Give the lines of these records as a JSON list of strings, one string per line, omitting blank lines.

§ **GIVEN DATA**
>>>>
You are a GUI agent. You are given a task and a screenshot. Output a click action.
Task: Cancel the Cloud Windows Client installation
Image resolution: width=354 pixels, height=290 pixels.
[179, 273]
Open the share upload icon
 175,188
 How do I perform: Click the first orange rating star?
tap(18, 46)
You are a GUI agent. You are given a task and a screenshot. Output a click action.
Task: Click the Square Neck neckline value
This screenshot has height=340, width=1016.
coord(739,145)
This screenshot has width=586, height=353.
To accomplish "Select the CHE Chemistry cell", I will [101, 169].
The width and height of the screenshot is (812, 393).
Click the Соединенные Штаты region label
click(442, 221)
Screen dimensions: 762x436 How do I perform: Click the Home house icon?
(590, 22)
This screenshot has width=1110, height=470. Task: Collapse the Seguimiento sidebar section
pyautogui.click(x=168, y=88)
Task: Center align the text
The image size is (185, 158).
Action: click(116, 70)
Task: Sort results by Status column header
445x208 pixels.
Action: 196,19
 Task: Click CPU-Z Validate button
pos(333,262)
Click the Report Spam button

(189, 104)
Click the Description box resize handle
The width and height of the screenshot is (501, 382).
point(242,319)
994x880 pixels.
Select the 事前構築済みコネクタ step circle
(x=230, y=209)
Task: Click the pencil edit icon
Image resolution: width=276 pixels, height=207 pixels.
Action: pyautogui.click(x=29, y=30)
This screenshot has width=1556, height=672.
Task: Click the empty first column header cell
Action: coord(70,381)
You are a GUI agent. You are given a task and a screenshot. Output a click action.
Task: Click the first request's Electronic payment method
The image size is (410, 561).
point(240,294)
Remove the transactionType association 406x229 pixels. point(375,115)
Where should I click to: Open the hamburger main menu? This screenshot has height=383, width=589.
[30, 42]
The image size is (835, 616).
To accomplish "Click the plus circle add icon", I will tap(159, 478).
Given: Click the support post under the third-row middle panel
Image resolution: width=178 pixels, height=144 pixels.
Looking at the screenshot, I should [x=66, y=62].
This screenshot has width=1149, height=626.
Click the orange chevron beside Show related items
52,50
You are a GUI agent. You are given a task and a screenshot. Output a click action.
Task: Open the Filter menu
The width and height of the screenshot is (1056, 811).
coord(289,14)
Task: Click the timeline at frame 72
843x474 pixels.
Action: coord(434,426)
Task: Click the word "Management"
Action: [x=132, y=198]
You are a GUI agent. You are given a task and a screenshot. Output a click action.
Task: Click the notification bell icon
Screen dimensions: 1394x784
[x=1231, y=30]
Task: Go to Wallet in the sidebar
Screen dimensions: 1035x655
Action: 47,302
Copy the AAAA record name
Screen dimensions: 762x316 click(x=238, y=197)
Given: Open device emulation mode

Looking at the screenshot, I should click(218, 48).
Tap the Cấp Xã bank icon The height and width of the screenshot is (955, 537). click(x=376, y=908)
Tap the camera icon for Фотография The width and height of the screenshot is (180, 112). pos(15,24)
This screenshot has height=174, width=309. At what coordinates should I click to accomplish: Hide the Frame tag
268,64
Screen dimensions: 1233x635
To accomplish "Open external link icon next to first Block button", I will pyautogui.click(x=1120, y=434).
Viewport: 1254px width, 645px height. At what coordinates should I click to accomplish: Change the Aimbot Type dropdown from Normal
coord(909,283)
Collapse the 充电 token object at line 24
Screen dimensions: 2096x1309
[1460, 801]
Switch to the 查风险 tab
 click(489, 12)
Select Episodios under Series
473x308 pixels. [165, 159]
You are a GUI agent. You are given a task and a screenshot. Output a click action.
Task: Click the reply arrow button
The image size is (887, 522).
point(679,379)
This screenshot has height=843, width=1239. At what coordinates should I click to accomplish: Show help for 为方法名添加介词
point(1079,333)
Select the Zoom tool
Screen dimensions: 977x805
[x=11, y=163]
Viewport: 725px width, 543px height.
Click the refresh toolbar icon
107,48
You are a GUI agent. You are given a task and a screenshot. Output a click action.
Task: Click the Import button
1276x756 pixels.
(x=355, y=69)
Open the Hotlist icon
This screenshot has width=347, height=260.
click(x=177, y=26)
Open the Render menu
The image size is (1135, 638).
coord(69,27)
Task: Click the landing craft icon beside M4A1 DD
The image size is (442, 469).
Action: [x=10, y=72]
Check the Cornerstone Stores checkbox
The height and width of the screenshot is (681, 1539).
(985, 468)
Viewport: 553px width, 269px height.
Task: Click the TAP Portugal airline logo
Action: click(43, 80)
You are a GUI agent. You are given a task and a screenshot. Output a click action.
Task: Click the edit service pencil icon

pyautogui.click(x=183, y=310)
<<<<
§ **EXERCISE RESULT**
[
  "You are a GUI agent. You are given a task and a screenshot. Output a click action.",
  "Task: Cancel the Cloud Windows Client installation",
  "Image resolution: width=354 pixels, height=290 pixels.",
  "[179, 273]",
  "Open the share upload icon",
  " 175,188",
  " How do I perform: Click the first orange rating star?",
  "tap(18, 46)",
  "You are a GUI agent. You are given a task and a screenshot. Output a click action.",
  "Task: Click the Square Neck neckline value",
  "This screenshot has height=340, width=1016.",
  "coord(739,145)",
  "This screenshot has width=586, height=353.",
  "To accomplish \"Select the CHE Chemistry cell\", I will [101, 169].",
  "The width and height of the screenshot is (812, 393).",
  "Click the Соединенные Штаты region label",
  "click(442, 221)",
  "Screen dimensions: 762x436 How do I perform: Click the Home house icon?",
  "(590, 22)",
  "This screenshot has width=1110, height=470. Task: Collapse the Seguimiento sidebar section",
  "pyautogui.click(x=168, y=88)",
  "Task: Center align the text",
  "The image size is (185, 158).",
  "Action: click(116, 70)",
  "Task: Sort results by Status column header",
  "445x208 pixels.",
  "Action: 196,19",
  " Task: Click CPU-Z Validate button",
  "pos(333,262)",
  "Click the Report Spam button",
  "(189, 104)",
  "Click the Description box resize handle",
  "The width and height of the screenshot is (501, 382).",
  "point(242,319)",
  "994x880 pixels.",
  "Select the 事前構築済みコネクタ step circle",
  "(x=230, y=209)",
  "Task: Click the pencil edit icon",
  "Image resolution: width=276 pixels, height=207 pixels.",
  "Action: pyautogui.click(x=29, y=30)",
  "This screenshot has width=1556, height=672.",
  "Task: Click the empty first column header cell",
  "Action: coord(70,381)",
  "You are a GUI agent. You are given a task and a screenshot. Output a click action.",
  "Task: Click the first request's Electronic payment method",
  "The image size is (410, 561).",
  "point(240,294)",
  "Remove the transactionType association 406x229 pixels. point(375,115)",
  "Where should I click to: Open the hamburger main menu? This screenshot has height=383, width=589.",
  "[30, 42]",
  "The image size is (835, 616).",
  "To accomplish \"Click the plus circle add icon\", I will tap(159, 478).",
  "Given: Click the support post under the third-row middle panel",
  "Image resolution: width=178 pixels, height=144 pixels.",
  "Looking at the screenshot, I should [x=66, y=62].",
  "This screenshot has width=1149, height=626.",
  "Click the orange chevron beside Show related items",
  "52,50",
  "You are a GUI agent. You are given a task and a screenshot. Output a click action.",
  "Task: Open the Filter menu",
  "The width and height of the screenshot is (1056, 811).",
  "coord(289,14)",
  "Task: Click the timeline at frame 72",
  "843x474 pixels.",
  "Action: coord(434,426)",
  "Task: Click the word \"Management\"",
  "Action: [x=132, y=198]",
  "You are a GUI agent. You are given a task and a screenshot. Output a click action.",
  "Task: Click the notification bell icon",
  "Screen dimensions: 1394x784",
  "[x=1231, y=30]",
  "Task: Go to Wallet in the sidebar",
  "Screen dimensions: 1035x655",
  "Action: 47,302",
  "Copy the AAAA record name",
  "Screen dimensions: 762x316 click(x=238, y=197)",
  "Given: Open device emulation mode",
  "Looking at the screenshot, I should click(218, 48).",
  "Tap the Cấp Xã bank icon The height and width of the screenshot is (955, 537). click(x=376, y=908)",
  "Tap the camera icon for Фотография The width and height of the screenshot is (180, 112). pos(15,24)",
  "This screenshot has height=174, width=309. At what coordinates should I click to accomplish: Hide the Frame tag",
  "268,64",
  "Screen dimensions: 1233x635",
  "To accomplish \"Open external link icon next to first Block button\", I will pyautogui.click(x=1120, y=434).",
  "Viewport: 1254px width, 645px height. At what coordinates should I click to accomplish: Change the Aimbot Type dropdown from Normal",
  "coord(909,283)",
  "Collapse the 充电 token object at line 24",
  "Screen dimensions: 2096x1309",
  "[1460, 801]",
  "Switch to the 查风险 tab",
  " click(489, 12)",
  "Select Episodios under Series",
  "473x308 pixels. [165, 159]",
  "You are a GUI agent. You are given a task and a screenshot. Output a click action.",
  "Task: Click the reply arrow button",
  "The image size is (887, 522).",
  "point(679,379)",
  "This screenshot has height=843, width=1239. At what coordinates should I click to accomplish: Show help for 为方法名添加介词",
  "point(1079,333)",
  "Select the Zoom tool",
  "Screen dimensions: 977x805",
  "[x=11, y=163]",
  "Viewport: 725px width, 543px height.",
  "Click the refresh toolbar icon",
  "107,48",
  "You are a GUI agent. You are given a task and a screenshot. Output a click action.",
  "Task: Click the Import button",
  "1276x756 pixels.",
  "(x=355, y=69)",
  "Open the Hotlist icon",
  "This screenshot has width=347, height=260.",
  "click(x=177, y=26)",
  "Open the Render menu",
  "The image size is (1135, 638).",
  "coord(69,27)",
  "Task: Click the landing craft icon beside M4A1 DD",
  "The image size is (442, 469).",
  "Action: [x=10, y=72]",
  "Check the Cornerstone Stores checkbox",
  "The height and width of the screenshot is (681, 1539).",
  "(985, 468)",
  "Viewport: 553px width, 269px height.",
  "Task: Click the TAP Portugal airline logo",
  "Action: click(43, 80)",
  "You are a GUI agent. You are given a task and a screenshot. Output a click action.",
  "Task: Click the edit service pencil icon",
  "pyautogui.click(x=183, y=310)"
]